--- begin ---

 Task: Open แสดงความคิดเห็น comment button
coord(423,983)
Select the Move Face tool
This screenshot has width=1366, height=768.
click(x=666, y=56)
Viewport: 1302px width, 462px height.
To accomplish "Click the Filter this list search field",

--- end ---

### WHAT YOU SHOULD DO
Turn the lines above into a Markdown table with the columns Row and Line, numbering each line and omitting any blank ones.

### RESULT BELOW
| Row | Line |
|---|---|
| 1 |  Task: Open แสดงความคิดเห็น comment button |
| 2 | coord(423,983) |
| 3 | Select the Move Face tool |
| 4 | This screenshot has width=1366, height=768. |
| 5 | click(x=666, y=56) |
| 6 | Viewport: 1302px width, 462px height. |
| 7 | To accomplish "Click the Filter this list search field", |